The notion of corrosion of crevices has been around for centuries, but it has only become of greater interest in recent decades. The term has been applied to describe the destructive effects of corrosion that occur within generally inaccessible regions of products, components and structures. Corrosion of crevices is enhanced due to a localized concentration of corrosive agents and environments. This process is accelerated by lower oxygen concentrations, aggressive reagents and restricted areas.
A crevice is defined as an area with a width less than one or two times the thickness of the material, an open gap or an area covered by a thin film which can be the result of the construction materials, gaskets and other components. Crevice corrosion can cause catastrophic safety failures including pressure vessels, bridges, and aircraft components, and can also lead to an increased cost of maintenance and corrosion protection.
The corrosion of crevices is a very complicated phenomenon that can be affected by chemical, physical and electrochemical aspects. It is well known as a localized corrosion and is described in several different types, including pitting corrosion, caustic embrittlement, and stress corrosion cracking. Crevices play a key role in the corrosion process, as they can provide sites for the initiation of corrosion and then act as reservoirs for aggressive active species, creating a strong positive feedback and promoting further corrosion.

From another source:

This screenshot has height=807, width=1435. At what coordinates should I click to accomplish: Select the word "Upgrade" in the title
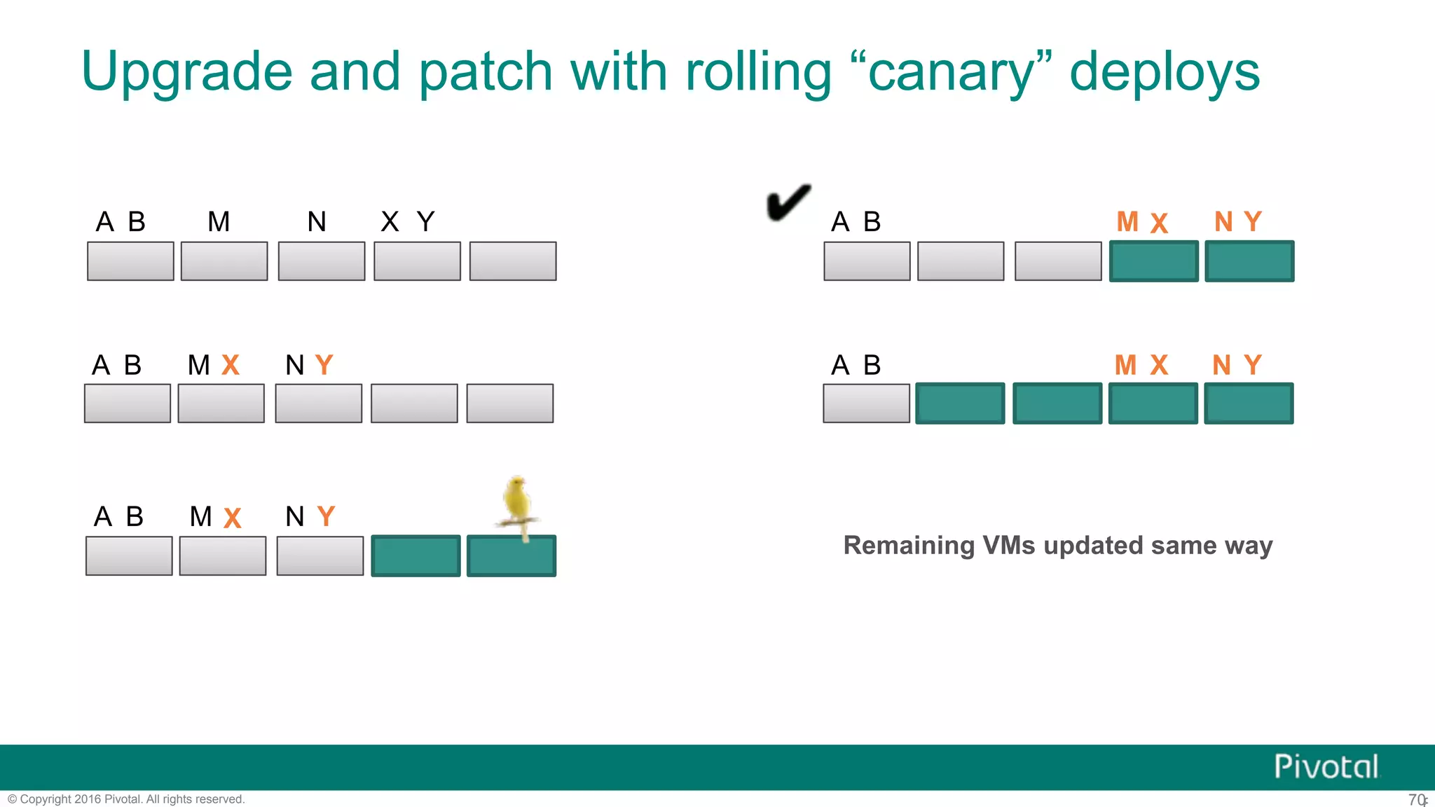click(x=186, y=72)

The coating of surfaces such as polymers and epoxy paints and coatings is one of the best ways to prevent crevice corrosion from occurring. The coating should be thick enough to eliminate any voids and prevent the intrusion of water and other corrosive substances. Coatings such as zinc, magnesium and aluminum are extremely effective in resisting crevice corrosion due to their strong galvanic protection.
However, although coatings provide long-term protection, they can be affected by certain environmental conditions such as humidity or water intrusion. Therefore, a proper inspection of the coating should be regularly performed in order to identify any potential defects. In cases where the coating has been damaged or is compromised, repair or repainting of the affected area is recommended.
When coating is not an option, or when will not be of sufficient protection, corrosion protection methods such as cathodic protection can be applied. Cathodic protection works by supplying a controlled current from an external source and elevating the potential of the protected surface to a value below the atmospheric corrosion potential, thus eliminating the corrosion potential. An alternative method for combating crevice corrosion is to apply a stainless steel, aluminum or zinc alloy covers.
In addition, the use of inhibitors can be an effective way of protecting against corrosion. Corrosion inhibitors form a protective barrier which block or reduce the access of corrosive agents to the exposed metal surface, thus reducing or prolonging the corrosion process. Inhibitors include chemicals such as phosphates, chromates and nitrites which are effective but can be toxic and dangerous to handle.
Crevice corrosion is a serious issue when it comes to safety and reliability of components, products and structures. A good understanding of the various aspects of the corrosion process and effective protection techniques are crucial for ensuring the integrity of these components. The application of proper coatings, cathodic protection, and inhibitors are thus invaluable and serve to avoid corrosion of crevices and the associated catastrophic consequences.